Some Assembly Required

A few weeks ago I poked fun at ArenaNet and its "living story" nonsense. As you might imagine, plenty of comments ensued, and I'd like to highlight one of them as a point of further discussion this week.

Skoryy wrote (in part): "Since when did enjoying content, especially story content, actively require skill? Any literate person can read a book; why do I also need to know how to be a master crafter or master warrior or master whatever to get to enjoy the game's true content?" For further context, this was a response to the line of thinking that says successful games like baseball, chess, and RISK are not linear dev-driven content treadmills but rather a set of rules that result in endless permutations of player-generated content.

When I first read the remark I was taken aback. I mean, really, my initial response to the "since when" bit was "since you decided to play an interactive video game instead of read a book!" And that's still true to a large extent. As I thought about the overall discussion, though, I sympathized with his perspective even though I think it's terrible that some MMO companies are hell-bent on conflating the definition of game with the definition of story.


SWTOR - Flashpoint group

game
/gam/
noun
1 a form of play or sport, especially a competitive one played according to rules and decided by skill, strength, or luck - Oxford Dictionaries

So there's the pertinent definition of game.

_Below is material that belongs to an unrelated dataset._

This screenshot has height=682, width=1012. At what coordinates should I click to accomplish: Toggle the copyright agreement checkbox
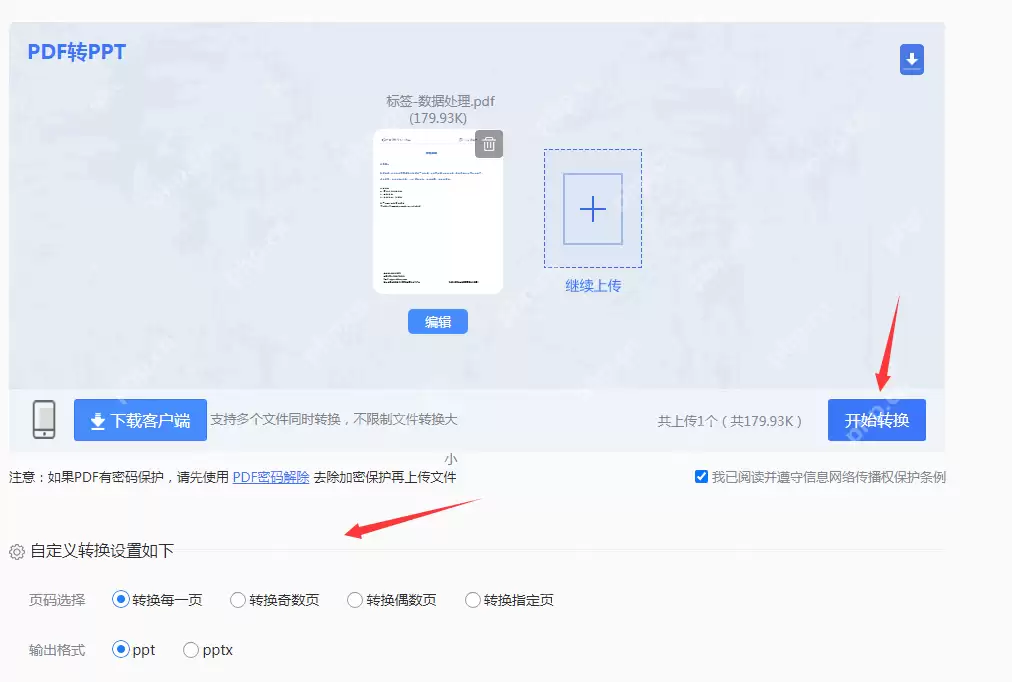702,477
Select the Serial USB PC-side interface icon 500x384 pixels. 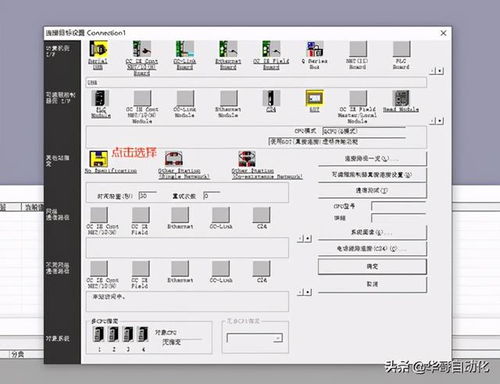(x=98, y=49)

I say pertinent because of course it can also be used as a verb, as an adjective, and even as a description for wild animals. But for the purposes of our discussion on a video game website, we'll stick to the above.

Now, Skoryy's (and perhaps many current MMO developers') definition of game seems to omit some crucial parts like the competition, rules, skill, strength, and luck parameters discussed above. In fact, from what I can gather from the comment I quoted in the intro, his definition of game is more along these lines.

sto ry
/store/
noun
1 an account of imaginary or real people and events told for entertainment - Oxford Dictionaries

He asks "since when did enjoying content, especially story content, actively require skill?" And all I can do is answer that question with another question -- namely, since when did MMORPGs (games, if you will) become passive story consumption devices akin to books or filmed entertainment?

The answer to that question, in my opinion, is "since MMO developers discovered that the mass market will pay recurring revenue to consume the same content they've heretofore gotten for a one-time box fee in single-player RPGs."

SWTOR - Scorpio

And look, I sympathize with Skoryy's viewpoint more than it would first appear. I'm not a hyper-competitive person, particularly in MMOs. I like to craft and explore and help other players, and I'll only fight someone in self-defense. But I also understand that games, particularly huge, complex MMOs with dozens of different systems, are inferior story delivery mechanisms.

And despite continued attempts to change terminology in service of inclusivity, games are still, by definition, fun-time activities based around a set of rules and skill-based competition. They may also feature a narrative, but when it comes to many genres -- including MMORPGs -- narrative comes in a very distant second to gameplay and mechanics. The fact that I have to point this out absolutely floors me, but it also goes a long way toward explaining the devolution of MMORPGs.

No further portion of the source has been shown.